The day after that blog appeared, I received an e-mail from friends, Mac and Julie Stearns, inviting me over to claim a jar from the store of fig preserves Julie had put up this year. We had a great visit, and Julie gave me a list of directions that told me how to keep fig trees bearing well. The list was created by Roy Young of Abbeville, and Mac directs the process according to these directions every year. He’s also the principal picker of this delicious fruit.
For years I tried to grow a fig tree and always ended up with a dry, gray twig and no crop. One day as I read a passage from Luke, I came upon the parable of the barren fig tree in Luke 13: “Then he told the parable: A man had a fig tree planted in his vineyard and he came looking for fruit on it and found none. So he said to the gardener, ‘See here! For three years, I have come looking for fruit on this fig tree and still I find none. Cut it down! Why should it be wasting the soil?’ He replied, ‘Sir, let it alone for one more year, until I dig around it and put manure on it. If it bears fruit next year, well and good, but if not, you cut it down.’” Voila! The New Testament had enlightened me about a practical method of growing fruit, and the last tree I planted and carefully fertilized began to bear. In fact, the tree is taking over a corner of the backyard in New Iberia. Since I’m away at Sewanee during its fruit bearing period, the birds enjoy a fig festival every year and I get no fig preserves!

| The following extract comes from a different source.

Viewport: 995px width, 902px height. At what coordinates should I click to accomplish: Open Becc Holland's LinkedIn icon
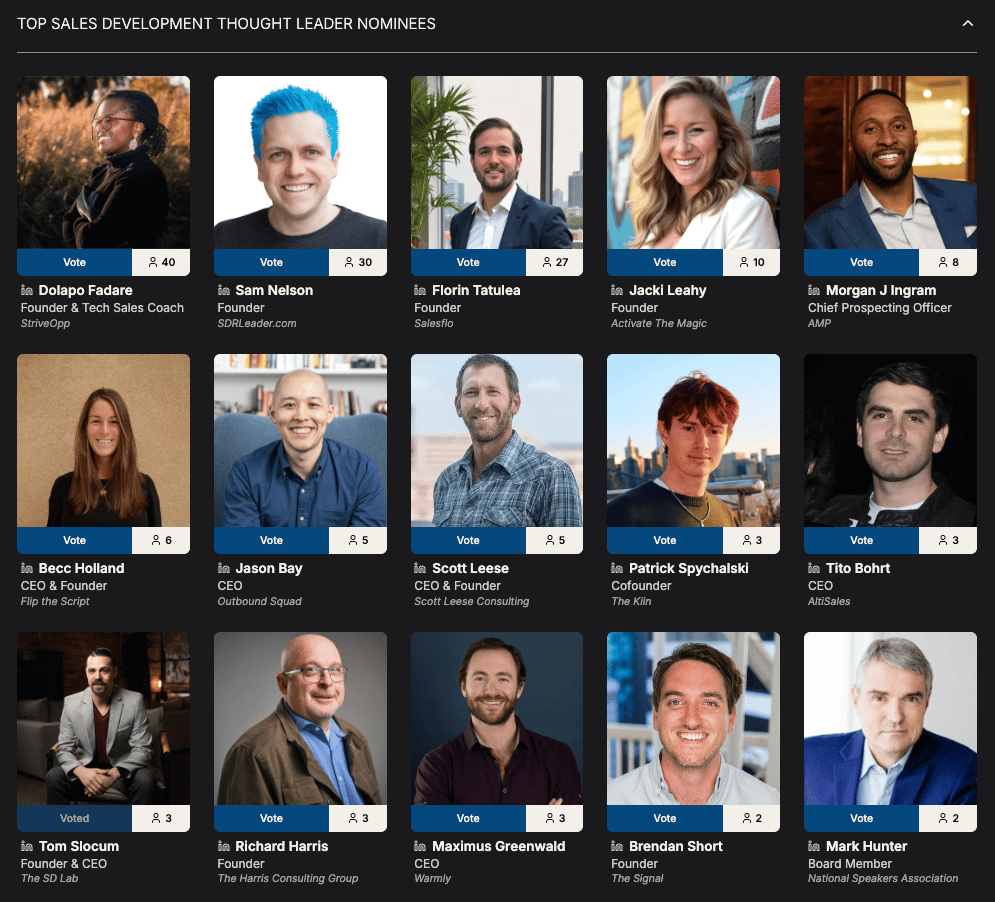point(27,568)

When I returned home from the visit with the Stearns, I found a car in my drive and another friend, Nancy Lewis, had just deposited three jars of homemade fig preserves and a jar of pear preserves on my doorstep. Needless to say, I’m overwhelmed with responses to my blog, and Elizabeth is taking a box of carefully-packed preserves back to Palmdale, her home in the California desert.
Although fig trees were first cultivated in the Mediterranean, they flourished in the New World in Mexico during the 16th century, and by the 17th century, varieties had begun to grow in Virginia. From Virginia, the so-called “fig culture” took hold in the Carolinas, Florida, Alabama, Mississippi, Georgia, Louisiana, and Texas. Mac says that the varieties that flourish in their yard are the pear shaped “Celeste” variety, the fruit of which has white or pink/amber pulp and wonderful flavors, and the “Brown Turkey” variety which has no neck, is copper colored, and has pulp that is white and pinkish. I didn’t have time to question Nancy about the source of her supply, but the preserves looked like good biscuit toppers to me.
I’m including Roy Young’s “recipe” for growing bumper crops of figs that Julie shared with me: “Use 13-13-13 fertilizer. Start in February after a good rain and use 1 ½ pounds for each year old the tree is for first fertilization. Use 1 ½ pounds per tree once a month after a good rain until October. You don’t need to put beyond drip line. Don’t work soil. Just put on top of ground. Trees should get a good soaking twice a week. If there isn’t enough rain, water good twice a week, not more often.”
There’re several good fig preserve recipes, old fashioned and otherwise, on the Internet, but essentially all you need to concoct jars of fig preserves are figs, sugar, and lemon. Julie says she cooks them by the old fashioned way: “a clump of this and a clump of that.” And, folks, some recipes use six pounds of sugar to six pounds of figs. You can judge about how many inches will be added to your waistline if you feast on biscuits and figs every morning for a few months.
I’m including a picture of the fig picker, Mac, and the fig preserver, Julie, resting from their backyard labors in the fig garden. Thanks to Mac, Julie, and Nancy, for the gracious plenty of fig preserves. Elizabeth says it’s the ultimate Christmas gift!